Bij besluiten van 24 december 2021 (de bestreden besluiten) heeft verweerder de aanvragen van eisers tot het verlenen van een verblijfsvergunning asiel voor bepaalde tijd in de algemene procedure afgewezen als kennelijk ongegrond.
Eisers hebben tegen de bestreden besluiten beroep ingesteld.
De rechtbank heeft het beroep, tezamen met de zaken NL21.20399 en NL21.20406, op 8 februari 2022 op zitting behandeld. Eisers zijn verschenen, bijgestaan door hun gemachtigde. Als tolk is verschenen S. Markarian. Verweerder heeft zich laten vertegenwoordigen door zijn gemachtigde.

Overwegingen

1. Eisers zijn van Armeense nationaliteit.

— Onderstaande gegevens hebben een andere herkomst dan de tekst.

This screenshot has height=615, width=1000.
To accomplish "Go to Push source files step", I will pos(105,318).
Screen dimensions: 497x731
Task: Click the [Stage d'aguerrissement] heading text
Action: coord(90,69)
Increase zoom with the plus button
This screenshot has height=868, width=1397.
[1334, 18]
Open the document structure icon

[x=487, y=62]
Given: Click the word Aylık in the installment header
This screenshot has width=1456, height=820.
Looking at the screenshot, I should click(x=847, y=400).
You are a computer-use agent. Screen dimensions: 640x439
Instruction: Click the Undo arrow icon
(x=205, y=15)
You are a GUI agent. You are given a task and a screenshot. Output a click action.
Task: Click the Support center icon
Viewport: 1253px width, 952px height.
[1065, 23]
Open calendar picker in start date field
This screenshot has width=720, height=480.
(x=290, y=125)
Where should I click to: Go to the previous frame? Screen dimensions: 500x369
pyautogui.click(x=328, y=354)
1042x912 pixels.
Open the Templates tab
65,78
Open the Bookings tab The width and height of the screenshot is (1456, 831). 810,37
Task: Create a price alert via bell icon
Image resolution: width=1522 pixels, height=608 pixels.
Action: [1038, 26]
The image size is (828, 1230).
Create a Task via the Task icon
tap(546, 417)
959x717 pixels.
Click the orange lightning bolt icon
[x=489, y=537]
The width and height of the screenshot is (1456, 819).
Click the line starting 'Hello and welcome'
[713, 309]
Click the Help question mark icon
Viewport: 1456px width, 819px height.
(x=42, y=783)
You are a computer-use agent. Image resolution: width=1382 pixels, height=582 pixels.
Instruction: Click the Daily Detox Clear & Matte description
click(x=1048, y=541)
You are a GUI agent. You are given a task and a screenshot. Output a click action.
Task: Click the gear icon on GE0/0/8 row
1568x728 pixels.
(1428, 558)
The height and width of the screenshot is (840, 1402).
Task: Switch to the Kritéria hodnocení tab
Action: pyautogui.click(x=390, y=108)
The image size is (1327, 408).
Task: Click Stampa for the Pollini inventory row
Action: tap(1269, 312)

Eiser is geboren op [geboortedatum 1] 1995. Eiseres is geboren op [geboortedatum 2] 1999.
2. Eisers hebben aan hun asielaanvragen ten grondslag gelegd dat eiser is ontvoerd vanwege zijn betrokkenheid als militair bij de Nagorno-Karabach oorlog. Eiser is gedwongen om documenten te ondertekenen, waarmee hooggeplaatste politici probeerden hem de schuld van het verlies van het gebied in de schoenen te schuiven. Om eiser onder druk te zetten om de bekentenis te tekenen zijn eiseres en hun kind ook meegenomen en heeft een hooggeplaatste politicus het kind van eisers met een pistool bedreigd. Naar aanleiding hiervan zijn eisers uit Armenië gevlucht.
3. Het asielrelaas van eiser bevat volgens verweerder de volgende relevante elementen:
Identiteit, nationaliteit en herkomst;
Ontvoering en dreigementen van Armeense politici en militairen.
Het asielrelaas van eiseres bevat volgens verweerder de volgende relevante elementen:
Identiteit, nationaliteit en herkomst;
Vermissing van echtgenoot sinds 8 juli 2021, inval in huis op 12 juli 2021 en ontvoering van 14 juli 2021.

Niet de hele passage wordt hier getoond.